US 11,656,524 B2
Electrophoretic display media with network electrodes and methods of making and using the same
Richard J. Paolini, Jr., Framingham, MA (US); and Jay William Anseth, Canton, MA (US)
Assigned to E Ink Corporation, Billerica, MA (US)
Filed by E INK CORPORATION, Billerica, MA (US)
Filed on Oct. 15, 2021, as Appl. No. 17/502,637.
Application 17/502,637 is a continuation of application No. 16/382,381, filed on Apr. 12, 2019, granted, now 11,175,561.
Claims priority of provisional application 62/656,660, filed on Apr. 12, 2018.
Prior Publication US 2022/0043319 A1, Feb. 10, 2022
Int. Cl. G02B 26/00 (2006.01); G02F 1/167 (2019.01); G02F 1/1676 (2019.01); G02F 1/16757 (2019.01); G02F 1/1675 (2019.01)

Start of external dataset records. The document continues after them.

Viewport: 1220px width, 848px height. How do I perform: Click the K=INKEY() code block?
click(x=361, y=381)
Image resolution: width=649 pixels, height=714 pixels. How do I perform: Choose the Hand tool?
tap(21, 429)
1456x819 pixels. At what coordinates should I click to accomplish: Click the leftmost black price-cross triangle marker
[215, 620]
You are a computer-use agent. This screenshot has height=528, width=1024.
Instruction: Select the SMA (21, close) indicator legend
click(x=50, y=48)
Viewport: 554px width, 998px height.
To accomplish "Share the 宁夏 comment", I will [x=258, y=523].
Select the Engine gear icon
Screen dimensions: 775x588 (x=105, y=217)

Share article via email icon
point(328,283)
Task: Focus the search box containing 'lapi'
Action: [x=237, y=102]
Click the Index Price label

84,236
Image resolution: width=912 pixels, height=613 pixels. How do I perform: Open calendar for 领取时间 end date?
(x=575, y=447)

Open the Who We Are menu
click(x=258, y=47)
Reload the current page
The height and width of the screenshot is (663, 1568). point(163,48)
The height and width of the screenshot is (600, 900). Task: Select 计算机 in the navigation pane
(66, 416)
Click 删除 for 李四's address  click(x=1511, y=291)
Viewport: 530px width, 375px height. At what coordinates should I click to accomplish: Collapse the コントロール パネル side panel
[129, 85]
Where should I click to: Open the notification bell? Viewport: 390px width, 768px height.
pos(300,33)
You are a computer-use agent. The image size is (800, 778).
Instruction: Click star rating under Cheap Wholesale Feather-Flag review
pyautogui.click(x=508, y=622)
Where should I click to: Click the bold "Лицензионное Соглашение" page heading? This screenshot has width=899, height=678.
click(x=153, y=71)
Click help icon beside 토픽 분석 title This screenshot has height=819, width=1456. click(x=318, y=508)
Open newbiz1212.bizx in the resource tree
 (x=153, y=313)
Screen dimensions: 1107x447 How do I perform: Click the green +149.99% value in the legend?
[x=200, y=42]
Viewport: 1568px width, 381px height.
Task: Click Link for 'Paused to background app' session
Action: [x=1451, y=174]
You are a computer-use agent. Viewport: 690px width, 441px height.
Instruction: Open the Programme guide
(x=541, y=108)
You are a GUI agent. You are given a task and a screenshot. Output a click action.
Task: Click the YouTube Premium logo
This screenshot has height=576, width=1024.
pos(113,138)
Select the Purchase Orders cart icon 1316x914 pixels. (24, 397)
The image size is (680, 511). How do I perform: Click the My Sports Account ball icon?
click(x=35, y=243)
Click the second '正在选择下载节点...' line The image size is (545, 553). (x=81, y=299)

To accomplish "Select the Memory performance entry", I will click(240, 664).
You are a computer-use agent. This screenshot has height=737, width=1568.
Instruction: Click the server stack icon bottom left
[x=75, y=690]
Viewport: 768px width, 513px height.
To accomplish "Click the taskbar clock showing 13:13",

CPC G02F 1/167 (2013.01) [G02F 1/1676 (2019.01); G02F 1/16757 (2019.01); G02F 2001/1678 (2013.01)] 15 Claims
OG exemplary drawing
 
1. A process for making an electrophoretic display medium,
the electrophoretic display medium including:
a substrate having a top surface,
a network electrode of conductive material disposed adjacent to and contacting the top surface,
an electrophoretic layer disposed adjacent to and contacting the top surface, the electrophoretic layer comprising a plurality of encapsulated droplets of an internal phase in a continuous polymeric binder,
the internal phase comprising a plurality of particles disposed in a fluid,
the particles being capable of moving through the fluid upon application of an electric field,
the electrophoretic layer being constructed such that a top portion of the plurality of encapsulated droplets includes spaces between the encapsulated droplets for the conductive material forming the network electrode, and a bottom portion of the plurality of encapsulated droplets of the internal phase being embedded within the continuous polymeric binder, and
a bottom electrode on the opposite side of the electrophoretic layer from the network electrode,
the process for making an electrophoretic display medium comprising:
a) applying a flowable conductive material onto the top surface of the substrate;
b) embedding the plurality of encapsulated droplets into the flowable conductive material, thereby displacing at least a portion of the flowable conductive material and initiating contact between the plurality of encapsulated droplets and the top surface of the substrate; and
c) solidifying the flowable conductive material into a network electrode thereby resulting in the network electrode having a volume resistivity of less than 1×103 Ohm-cm.